J’ai déposé sur cet article, en compagnie de vingt-sept autres membres du groupe socialiste et républicain, quatre amendements – n° 1 rectifié quater, 5 rectifié quater, 4 rectifié quater et 3 rectifié quater – qui, globalement, visent à allonger le délai de prescription lorsque l’on a affaire à des crimes sexuels commis sur des mineurs. Je ferai dès à présent une présentation d’ensemble de ces amendements.
Malheureusement, beaucoup trop de mineurs, encore aujourd’hui, sont victimes de crimes sexuels. Cela les marque pour très longtemps. Par ailleurs, bien souvent, comme ces crimes ont été commis par des personnes de leur entourage – parents, membres de la famille, éducateurs –, leur souvenir met très longtemps à ressortir. La mémoire ne revient souvent que bien après la majorité et même le délai de prescription actuel, qui est de vingt ans après la majorité.
Lorsque j’ai été nommé rapporteur de la proposition de loi de Mmes Dini et Jouanno, j’ai eu l’occasion de rencontrer des médecins, et notamment Mme Guérin, qui a bien analysé ce phénomène d’amnésie traumatique, qui fait que les victimes ne se remémorent ce qui s’est passé que bien après et souvent, d’ailleurs, lorsqu’elles ont elles-mêmes des enfants qui parviennent à l’âge où elles ont été elles-mêmes victimes de ces crimes sexuels. Il est donc clair que, en reportant de dix ans ce délai de prescription, on arrivera à couvrir beaucoup plus les possibilités liées à cette amnésie traumatique.
C’est pourquoi, voilà deux ans et demi, lors du débat de la proposition de loi de Mmes Dini et Jouanno, en tant que rapporteur, j’avais écarté la demande d’imprescriptibilité pour me rabattre sur cette demande de prolongation de vingt à trente ans du délai.

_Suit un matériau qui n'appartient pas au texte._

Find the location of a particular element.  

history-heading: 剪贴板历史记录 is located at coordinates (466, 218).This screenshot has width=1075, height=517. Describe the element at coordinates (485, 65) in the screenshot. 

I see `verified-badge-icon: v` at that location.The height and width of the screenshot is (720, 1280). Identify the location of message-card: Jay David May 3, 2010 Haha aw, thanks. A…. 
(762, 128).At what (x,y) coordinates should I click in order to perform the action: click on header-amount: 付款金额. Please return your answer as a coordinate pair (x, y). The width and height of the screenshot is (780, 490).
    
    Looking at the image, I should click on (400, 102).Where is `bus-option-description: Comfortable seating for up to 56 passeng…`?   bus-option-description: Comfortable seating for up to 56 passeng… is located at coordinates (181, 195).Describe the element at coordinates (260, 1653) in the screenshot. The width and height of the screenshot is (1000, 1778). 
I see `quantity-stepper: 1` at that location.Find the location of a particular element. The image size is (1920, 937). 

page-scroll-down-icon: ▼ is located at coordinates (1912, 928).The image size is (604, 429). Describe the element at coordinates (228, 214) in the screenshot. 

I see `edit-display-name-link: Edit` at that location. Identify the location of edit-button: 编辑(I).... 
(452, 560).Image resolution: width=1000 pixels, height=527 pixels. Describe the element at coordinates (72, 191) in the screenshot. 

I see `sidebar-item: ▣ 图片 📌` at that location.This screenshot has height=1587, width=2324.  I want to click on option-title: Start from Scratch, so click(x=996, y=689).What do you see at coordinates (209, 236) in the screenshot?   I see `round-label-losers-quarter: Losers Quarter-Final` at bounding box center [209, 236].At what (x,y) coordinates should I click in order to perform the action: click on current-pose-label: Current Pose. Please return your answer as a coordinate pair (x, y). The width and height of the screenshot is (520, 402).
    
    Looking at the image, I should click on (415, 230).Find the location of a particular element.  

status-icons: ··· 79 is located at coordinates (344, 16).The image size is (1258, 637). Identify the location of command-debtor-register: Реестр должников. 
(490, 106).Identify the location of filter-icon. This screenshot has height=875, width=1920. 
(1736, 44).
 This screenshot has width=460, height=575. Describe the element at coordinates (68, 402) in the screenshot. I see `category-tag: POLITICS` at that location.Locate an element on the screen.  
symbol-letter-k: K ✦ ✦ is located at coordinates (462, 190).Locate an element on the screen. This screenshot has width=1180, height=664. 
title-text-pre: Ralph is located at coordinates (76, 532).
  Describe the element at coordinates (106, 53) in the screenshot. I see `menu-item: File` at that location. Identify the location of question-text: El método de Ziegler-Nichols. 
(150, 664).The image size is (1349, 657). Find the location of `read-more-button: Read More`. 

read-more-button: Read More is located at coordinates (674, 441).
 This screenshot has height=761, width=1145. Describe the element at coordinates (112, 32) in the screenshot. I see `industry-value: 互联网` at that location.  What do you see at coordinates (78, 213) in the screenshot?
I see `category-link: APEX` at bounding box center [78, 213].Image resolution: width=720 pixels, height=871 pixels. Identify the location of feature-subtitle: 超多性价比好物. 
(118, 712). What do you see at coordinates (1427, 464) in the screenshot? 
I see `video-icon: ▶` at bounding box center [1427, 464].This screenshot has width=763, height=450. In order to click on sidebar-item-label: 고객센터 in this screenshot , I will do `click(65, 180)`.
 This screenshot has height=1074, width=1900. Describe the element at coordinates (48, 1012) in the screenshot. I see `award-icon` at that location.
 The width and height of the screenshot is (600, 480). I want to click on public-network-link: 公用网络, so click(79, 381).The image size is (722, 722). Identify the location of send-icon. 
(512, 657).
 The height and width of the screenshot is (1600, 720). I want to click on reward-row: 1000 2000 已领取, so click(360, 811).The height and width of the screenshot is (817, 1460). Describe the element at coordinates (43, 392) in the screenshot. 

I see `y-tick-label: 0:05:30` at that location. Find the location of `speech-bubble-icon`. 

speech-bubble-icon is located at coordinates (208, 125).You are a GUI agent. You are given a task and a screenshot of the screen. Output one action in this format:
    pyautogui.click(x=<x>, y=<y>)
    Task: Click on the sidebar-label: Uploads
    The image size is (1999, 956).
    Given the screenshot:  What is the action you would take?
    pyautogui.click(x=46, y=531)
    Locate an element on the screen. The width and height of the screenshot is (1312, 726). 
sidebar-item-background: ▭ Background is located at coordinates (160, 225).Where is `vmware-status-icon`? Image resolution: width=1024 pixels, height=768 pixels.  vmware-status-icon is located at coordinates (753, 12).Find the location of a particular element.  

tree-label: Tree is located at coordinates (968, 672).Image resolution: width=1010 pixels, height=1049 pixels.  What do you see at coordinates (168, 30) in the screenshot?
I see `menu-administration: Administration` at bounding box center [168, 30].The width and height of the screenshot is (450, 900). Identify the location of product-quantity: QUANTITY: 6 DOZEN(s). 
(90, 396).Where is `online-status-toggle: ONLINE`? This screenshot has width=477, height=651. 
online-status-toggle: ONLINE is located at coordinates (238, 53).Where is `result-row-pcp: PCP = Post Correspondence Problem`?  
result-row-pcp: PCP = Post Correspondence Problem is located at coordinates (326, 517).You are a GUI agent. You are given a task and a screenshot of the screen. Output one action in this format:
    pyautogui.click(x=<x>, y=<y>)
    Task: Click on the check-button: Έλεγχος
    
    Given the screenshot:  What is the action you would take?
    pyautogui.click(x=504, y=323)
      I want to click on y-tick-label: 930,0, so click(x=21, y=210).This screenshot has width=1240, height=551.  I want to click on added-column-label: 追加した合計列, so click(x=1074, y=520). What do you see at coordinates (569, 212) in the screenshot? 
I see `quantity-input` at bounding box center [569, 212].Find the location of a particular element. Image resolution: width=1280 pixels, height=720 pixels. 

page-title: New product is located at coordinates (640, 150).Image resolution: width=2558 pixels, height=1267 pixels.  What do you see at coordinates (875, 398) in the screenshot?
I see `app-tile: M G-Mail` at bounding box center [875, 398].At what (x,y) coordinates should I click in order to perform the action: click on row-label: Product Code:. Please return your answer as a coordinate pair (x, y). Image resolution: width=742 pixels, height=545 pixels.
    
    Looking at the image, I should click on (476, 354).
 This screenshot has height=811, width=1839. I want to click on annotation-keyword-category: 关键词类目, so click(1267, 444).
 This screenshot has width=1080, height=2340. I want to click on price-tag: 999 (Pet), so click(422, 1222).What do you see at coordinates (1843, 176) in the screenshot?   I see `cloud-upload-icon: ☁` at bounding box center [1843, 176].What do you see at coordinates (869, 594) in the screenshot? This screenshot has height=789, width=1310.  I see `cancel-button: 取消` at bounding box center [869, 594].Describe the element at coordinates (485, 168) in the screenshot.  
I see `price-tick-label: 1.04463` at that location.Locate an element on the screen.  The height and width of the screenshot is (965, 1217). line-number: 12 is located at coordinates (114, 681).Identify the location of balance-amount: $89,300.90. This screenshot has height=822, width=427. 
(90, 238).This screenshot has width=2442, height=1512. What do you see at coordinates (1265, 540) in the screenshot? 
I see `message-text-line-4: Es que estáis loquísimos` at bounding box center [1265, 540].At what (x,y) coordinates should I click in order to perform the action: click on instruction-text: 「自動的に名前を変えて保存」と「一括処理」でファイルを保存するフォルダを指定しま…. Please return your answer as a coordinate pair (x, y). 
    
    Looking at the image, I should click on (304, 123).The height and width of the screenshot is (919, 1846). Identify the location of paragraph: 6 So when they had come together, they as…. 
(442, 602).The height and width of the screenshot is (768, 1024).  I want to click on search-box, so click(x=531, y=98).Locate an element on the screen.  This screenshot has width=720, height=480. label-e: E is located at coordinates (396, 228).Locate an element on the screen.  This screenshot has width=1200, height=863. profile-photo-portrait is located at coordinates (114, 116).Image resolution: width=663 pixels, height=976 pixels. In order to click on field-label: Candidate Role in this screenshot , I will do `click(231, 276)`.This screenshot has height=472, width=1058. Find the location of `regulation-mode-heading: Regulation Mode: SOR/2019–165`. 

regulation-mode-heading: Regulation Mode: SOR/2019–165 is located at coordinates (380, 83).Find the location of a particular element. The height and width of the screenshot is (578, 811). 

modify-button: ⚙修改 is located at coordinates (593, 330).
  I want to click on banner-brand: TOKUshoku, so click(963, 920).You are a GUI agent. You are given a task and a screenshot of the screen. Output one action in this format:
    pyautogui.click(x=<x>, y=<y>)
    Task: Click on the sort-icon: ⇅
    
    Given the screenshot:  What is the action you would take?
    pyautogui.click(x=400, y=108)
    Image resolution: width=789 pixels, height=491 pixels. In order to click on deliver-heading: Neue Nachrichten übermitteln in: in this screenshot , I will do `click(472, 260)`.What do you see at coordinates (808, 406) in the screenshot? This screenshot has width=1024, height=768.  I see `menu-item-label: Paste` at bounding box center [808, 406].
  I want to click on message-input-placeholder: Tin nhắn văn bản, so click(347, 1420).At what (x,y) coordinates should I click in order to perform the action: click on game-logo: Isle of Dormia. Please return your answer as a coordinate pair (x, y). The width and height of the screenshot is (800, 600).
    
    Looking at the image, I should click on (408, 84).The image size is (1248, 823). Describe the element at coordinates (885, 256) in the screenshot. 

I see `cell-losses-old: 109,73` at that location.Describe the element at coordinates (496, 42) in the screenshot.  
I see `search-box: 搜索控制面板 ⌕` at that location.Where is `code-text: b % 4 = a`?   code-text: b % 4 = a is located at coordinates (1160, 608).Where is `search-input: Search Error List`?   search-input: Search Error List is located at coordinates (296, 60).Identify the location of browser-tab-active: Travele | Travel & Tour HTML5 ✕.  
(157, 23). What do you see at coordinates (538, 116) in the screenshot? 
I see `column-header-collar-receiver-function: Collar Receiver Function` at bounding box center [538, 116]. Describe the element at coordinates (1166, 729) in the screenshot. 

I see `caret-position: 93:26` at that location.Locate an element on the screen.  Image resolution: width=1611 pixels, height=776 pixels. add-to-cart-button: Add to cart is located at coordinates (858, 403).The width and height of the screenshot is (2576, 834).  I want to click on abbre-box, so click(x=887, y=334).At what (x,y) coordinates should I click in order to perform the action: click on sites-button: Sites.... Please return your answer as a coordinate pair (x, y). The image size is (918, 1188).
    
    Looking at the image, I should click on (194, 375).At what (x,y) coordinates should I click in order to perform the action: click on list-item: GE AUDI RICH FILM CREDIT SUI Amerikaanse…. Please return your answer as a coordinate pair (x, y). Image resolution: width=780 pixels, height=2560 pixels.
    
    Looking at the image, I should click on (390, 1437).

J’avais d’ailleurs été suivi par une large majorité sur toutes les travées de cet hémicycle.
Cette proposition de loi, malheureusement, n’a pas prospéré à l’Assemblée nationale. Voilà pourquoi je saisis le véhicule que nous fournit cette proposition de loi consacrée à l’augmentation des délais de prescription pour revenir sur un sujet qui est, à mon sens, aujourd’hui essentiel.
En effet, beaucoup trop d’enfants sont victimes de ces crimes et beaucoup trop d’adultes vivent très mal d’avoir été victimes quand ils étaient enfants. J’ai rencontré des victimes qui, vingt ou trente ans plus tard, continuent de souffrir de ce qu’elles ont subi dans leur enfance. Je crois que nous leur devons justice. J’ai entendu des orateurs, à cette tribune, parler au nom des victimes, mais je dois dire que je ne me suis pas reconnu dans leur discours. En effet, les victimes que j’ai rencontrées m’ont toutes expliqué que, même si, après vingt ou trente ans, les preuves seront difficiles à trouver, ce qu’elles demandent, c’est que l’affaire soit traitée, qu’elles soient entendues et qu’un juge se prononce ; s’il risque d’y avoir acquittement, du moins on ne laisse pas d’incertitude.
Voilà pourquoi nous avons déposé ces amendements visant à allonger ce délai de vingt à trente ans. Notre assemblée a voté cet allongement il y a deux ans. Aujourd’hui, nous allons allonger le délai de prescription de tous les crimes de dix à vingt ans. Le parallélisme des formes voudrait donc que l’on allonge ce délai de vingt à trente ans pour les crimes sexuels sur mineurs.